Big Night (1996) 97%

Big Night, the Stanley Tucci movie. Yeah, it feels like a play. It feels like you are watching this beautiful bare bones version of filmmaking. Especially after all of the big event or spectacle films, it just feels so simple and so beautiful, and it’s a heartbreakingly beautiful story about learning what’s important. Also, I love to cook, and cooking is such a big, pivotal part of that movie, and Tony Shalhoub is amazing in it, as is Stanley Tucci. It’s just a great cast, a great film, superbly written, superbly directed, and just nice and simple and bare bones, and I love that about it.


Ryan Fujitani for Rotten Tomatoes: Hotel Mumbai is an intense film. Knowing what the story was behind it, and knowing what you were able to portray in the film, what was the atmosphere like on set? I can’t imagine there was a lot of laughter and joking around when the cameras were turned off.

Armie Hammer: Yeah, you’re not wrong. It was very different. Call My By Your Name was the film I shot right before this, where we were riding bicycles and drinking wine through the Italian countryside, and then I came to this, where we are in smoke-filled hotel hallways being chased by gunmen screaming at us in Urdu, and had no idea what was going on. It was really intense. The filming experience was brutal. It was a lot of time manifesting just fear and anxiety and adrenaline and all that stuff, and that wasn’t the only reason why it was a more serious and somber filming experience, but also because we’re telling the real story of people who went through these terrible traumatic events.

We wanted to be respectful of that. We wanted to acknowledge that, yeah, we had the ability and safety net of calling “cut” if things ever got out of hand for us. The people in the hotel didn’t. So that was something that was always on our mind. So the days were very heavy — they were brutal — and we compensated at night. By the minute we wrapped, we were like, “F–k. Alright guys, let’s go to dinner. We need wine, we need something. Let’s just chill.” And everybody would just hang out with each other at night, and try to just joke, and try to find some levity, and just enjoy being with each other, knowing that the next day was going to be equally intense and equally brutal, and that we were going to have to do it over, and over, and over.

RT: As harrowing an experience shooting the film must have been, would you say that you discovered anything new about yourself in the process, or was there something you discovered about the story you were portraying that surprised you?

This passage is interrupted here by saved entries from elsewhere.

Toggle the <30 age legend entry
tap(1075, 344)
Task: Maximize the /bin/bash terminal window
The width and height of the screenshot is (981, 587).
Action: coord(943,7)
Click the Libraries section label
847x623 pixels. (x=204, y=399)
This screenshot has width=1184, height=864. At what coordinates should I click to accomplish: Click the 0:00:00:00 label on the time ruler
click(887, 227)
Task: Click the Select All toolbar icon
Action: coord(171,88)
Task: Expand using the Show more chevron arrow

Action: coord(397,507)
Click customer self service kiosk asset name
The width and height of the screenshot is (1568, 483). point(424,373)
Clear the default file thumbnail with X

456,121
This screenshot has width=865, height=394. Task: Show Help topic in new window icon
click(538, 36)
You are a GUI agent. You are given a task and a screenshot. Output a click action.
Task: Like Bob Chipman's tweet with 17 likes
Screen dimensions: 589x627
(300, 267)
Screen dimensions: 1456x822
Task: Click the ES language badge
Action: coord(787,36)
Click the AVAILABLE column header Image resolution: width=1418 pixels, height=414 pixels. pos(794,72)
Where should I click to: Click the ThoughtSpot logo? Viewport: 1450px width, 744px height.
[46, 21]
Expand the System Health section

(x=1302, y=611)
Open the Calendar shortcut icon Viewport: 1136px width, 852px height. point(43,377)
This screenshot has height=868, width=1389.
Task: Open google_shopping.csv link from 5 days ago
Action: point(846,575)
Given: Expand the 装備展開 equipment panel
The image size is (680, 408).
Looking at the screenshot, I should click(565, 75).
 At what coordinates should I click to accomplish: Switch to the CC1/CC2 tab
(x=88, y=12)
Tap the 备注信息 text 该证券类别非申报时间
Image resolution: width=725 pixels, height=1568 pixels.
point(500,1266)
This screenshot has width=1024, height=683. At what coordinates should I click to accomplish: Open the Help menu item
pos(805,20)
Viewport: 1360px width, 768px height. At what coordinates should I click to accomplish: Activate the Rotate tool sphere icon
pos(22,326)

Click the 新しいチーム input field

Hammer: I wish I could say, “You know what I discovered about myself? That if I was in this situation I would try to X, Y, and Z. And I would try to be the hero in some way, or I would try to do whatever I could to save myself or save some lives.” But ultimately, the thing that I walked away from it realizing was, these situations happen all the time, unfortunately, and we just had something like this happen down in Christchurch.

This s–t happens way too often. And the fact of the matter is, it f–king sucks. There’s no positive thing about this. I didn’t walk away from the movie saying, “Oh, well now I know this about myself.” I walked away from it going, “That f–king sucks. What do we do to make sure that does not happen again? What can we do as a voting populace? What can we do as humanity? What can we do as people to ensure that this s–t stops happening?”

There’s no positive silver lining to things like this. There’s no big lesson to learn. All you walk away from it going is, “That s–t sucks, and I don’t want that to happen anymore.”


Hotel Mumbai opens in select theaters on Friday, March 22.